Thanks for the laugh...

1 comments

Isn’t this just DNS with extra steps, anyways? Now Ansible is the DNS server, basically.
It replaces DNS's pull-based architecture (contact a DNS server to get the IP address) with a push-based one (push the IP addresses to each /etc/hosts file).

Suggesting that a push-based, Ansible-based architecture will scale to hundreds of thousands of targets, with such pushes happening hundreds if not thousands of times a day, is a junior-level idea at best, dark comedy if I'm being charitable, and professional malpractice at worst.

There are two kinds of junior engineers. Only hire one of them. (being very wrong is fine.
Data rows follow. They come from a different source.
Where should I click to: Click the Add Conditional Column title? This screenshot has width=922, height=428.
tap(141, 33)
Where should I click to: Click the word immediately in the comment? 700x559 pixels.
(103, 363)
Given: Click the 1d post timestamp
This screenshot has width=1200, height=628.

Being CONFIDENTLY very wrong is not)
This sounds a bit like saying: don't use MySQL, because it can't scale to one billion requests per second. How many applications are actually running at that scale?
Did you read the original article?

> The Facebook / Meta outage was so significant

The author specifically called out the Meta outage, as if he was offering a prescription ("It's easy to configure systems with tools like Ansible or pyinfra at scale") that would have prevented Meta (at Meta's scale) from suffering an outage. The argument that Meta should not have used DNS except that Meta runs at a scale where DNS is necessary... who comes up with these arguments?

The whole thing is nonsense. DNS is terrifically reliable, complex schemes to update it are often fragile. Replacing DNS with /etc/hosts and... a complex scheme to update it with ansible isn't exactly a fix. The author even admits the high profile DNS incidents weren't actually DNS servers failing.
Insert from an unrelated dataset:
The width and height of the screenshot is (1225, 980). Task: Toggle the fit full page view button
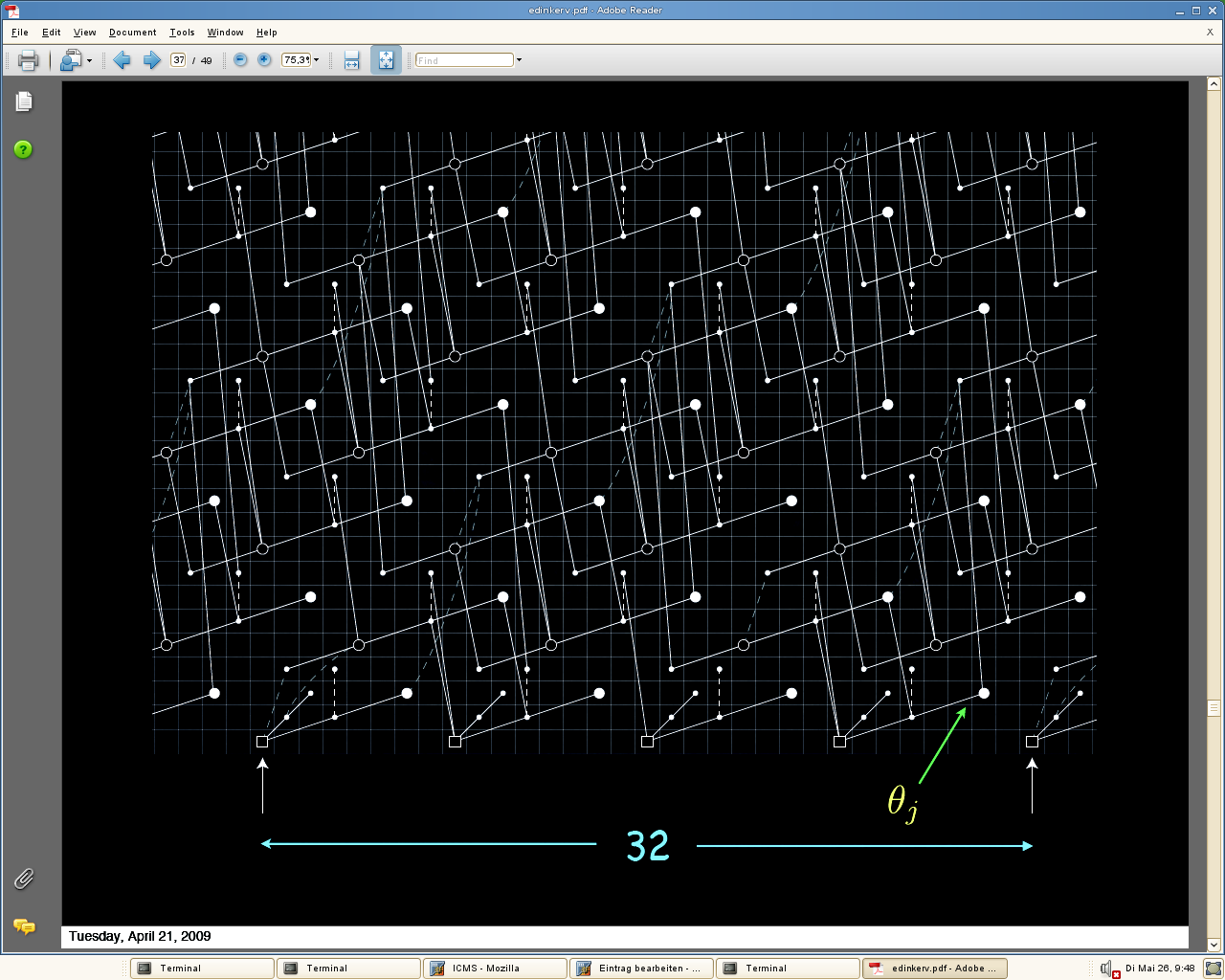(386, 60)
It is pretty insane to switch from DNS servers to pushing domain config to every single client every single update.

From TFA

>There are multiple(1) high-profile(2) incidents where DNS was involved. In these linked cases, the root-cause of the incident isn't the DNS system itself. Yet, because the root-cause affects the DNS service - which is in the critical path for virtually all services - the incident has such a huge impact.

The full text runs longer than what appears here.